One of the new titles in the recent Baker catalog (due for release this month) is Matthew Bates’s Salvation by Allegiance Alone: Rethinking Faith, Works, and the Gospel of Jesus the King. According to Michael Bird’s blurb,
Matthew Bates argues that faith or believing is not mere assent, not easy believism, but covenantal loyalty to the God who saves his people through the Lord Jesus Christ. Bates forces us to rethink the meaning of faith, the gospel, and works with a view to demonstrating their significance for true Christian discipleship. This will be a controversial book, but perhaps it is the controversy we need!
I haven’t read the volume yet, and the book’s apparent thesis will doubtless be controversial in some quarters as Bird suggests. But, this thesis is also something that definitely resembles prior thinking.

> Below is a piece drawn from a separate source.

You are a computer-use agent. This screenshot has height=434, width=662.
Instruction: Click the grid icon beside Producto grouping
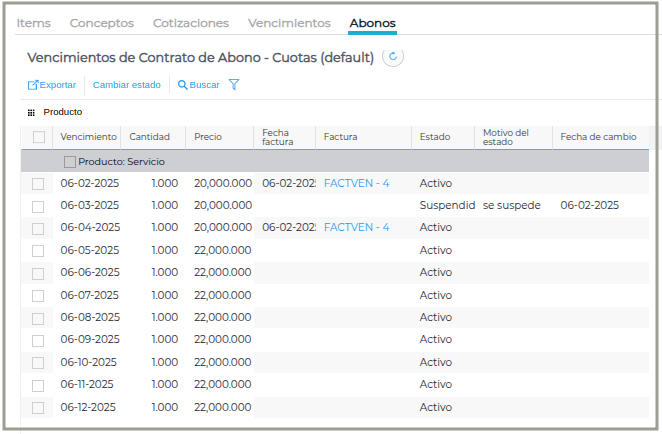31,113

Dietrich Bonhoeffer had the formulation “only he who believes is obedient, and only he who is obedient believes”—because believing is a response to an announcement that has the nature of a command (Cost of Discipleship, 69–70). Or, as Augustine suggested, the notion of faith may have two aspects:
We use the word in one sense when we say, “He had no faith in me,” and in another sense when we say, “He did not keep faith with me.” The one phrase means, “He did not believe what I said;” the other, “He did not do what he promised.” (On the Spirit and the Letter 31.54)
Or, indeed, in Romans, as sometimes is bypassed all too easily, part of Paul’s portrait of Abraham is precisely that his faith was also obedient: Abraham becomes the father not only of individuals within the scope of his biological descendants, but to all “those follow in the footsteps of the faith our father Abraham had while he was uncircumcised” (Rom 4:12; τοῖς στοιχοῦσιν τοῖς ἴχνεσιν τῆς ἐν ἀκροβυστίᾳ πίστεως τοῦ πατρὸς ἡμῶν Ἀβραάμ; cf. Rom 1:5, 3:31; Dunn, Romans, 211–12).